De faire un tour de l’autre côté

Je n’ai pas osé. Pas que je ne sois pas sociable. Je n’ai pas osé aller dans ce bar. Pas que je ne sois pas sortable. Bien que je ne me sente pas très présentable. Pourtant il suffisait de quoi ? De rentrer dans cet endroit. De s’installer à la table. De sourire à ces figures nouvelles. Et bienveillantes, surement. D’entrer en conversation. De deviser gaiment. De retourner le monde. Et nos propres existences.

C’est sans doute ainsi que je prépare mon voyage en solitaire.
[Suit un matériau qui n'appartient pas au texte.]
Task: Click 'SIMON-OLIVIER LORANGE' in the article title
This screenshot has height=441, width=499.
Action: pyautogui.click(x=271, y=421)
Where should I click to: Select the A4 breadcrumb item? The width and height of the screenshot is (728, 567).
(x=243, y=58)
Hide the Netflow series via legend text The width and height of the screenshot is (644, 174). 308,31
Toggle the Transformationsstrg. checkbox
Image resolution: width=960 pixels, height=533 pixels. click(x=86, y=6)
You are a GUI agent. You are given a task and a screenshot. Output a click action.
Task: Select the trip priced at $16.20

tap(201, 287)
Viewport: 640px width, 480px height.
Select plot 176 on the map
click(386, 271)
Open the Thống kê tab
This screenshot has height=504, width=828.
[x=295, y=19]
Car chacun vaque à son destin.

Hélios a mis le paquet aujourd’hui. Sans doute pour saluer mon retour dans la petite entreprise. Come back à bas régime. C’est étonnant comme je me suis senti étranger à toute cette affaire. J’en aurai la certitude dans les jours qui viennent, mais je ne veux plus en être. On me dit de dire ce que j’aurais envie d’y faire. Propose. On verra.
Cécile, une amie, me souffle ceci : « Sartre, c’est celui qui vous mettait votre liberté entre les mains et vous enjoignait d’en faire quelque chose et d’en répondre seul devant le tribunal de l’avenir.« ** Je suis ravi de lire ça (et tout ce qu’elle me dit après) mais je ne suis pas tout à fait rassuré. J’ai le temps, oui. Je lirai moins Huguenin. Je m’accrocherai à Superman.

Et à ton livre.

Tiens. Justement. Je lis à l’épilogue la citation du journal de Françoise Siefridt : Dehors ! Nous sommes saouls de liberté et comme fous. L’un part en courant comme s’il avait peur qu’on le rattrape. L’autre reste un moment en arrêt sans savoir quelle direction prendre. Nous suivons ceux qui marchent devant. Nous arrivons à une station d’autobus. Nous montons à trois, les autres sont derrière et devant. Cela ne fait rien, nous filons vers Paris, jusqu’à la prochaine station de métro, c’est à dire Jean Jaurès nous disent les gens qui sont dans l’autobus. Je regarde à travers la vitre. Les passants marchent librement. Le ciel est bleu. Je suis libre ! Que c’est beau la liberté ! Mon Dieu, merci !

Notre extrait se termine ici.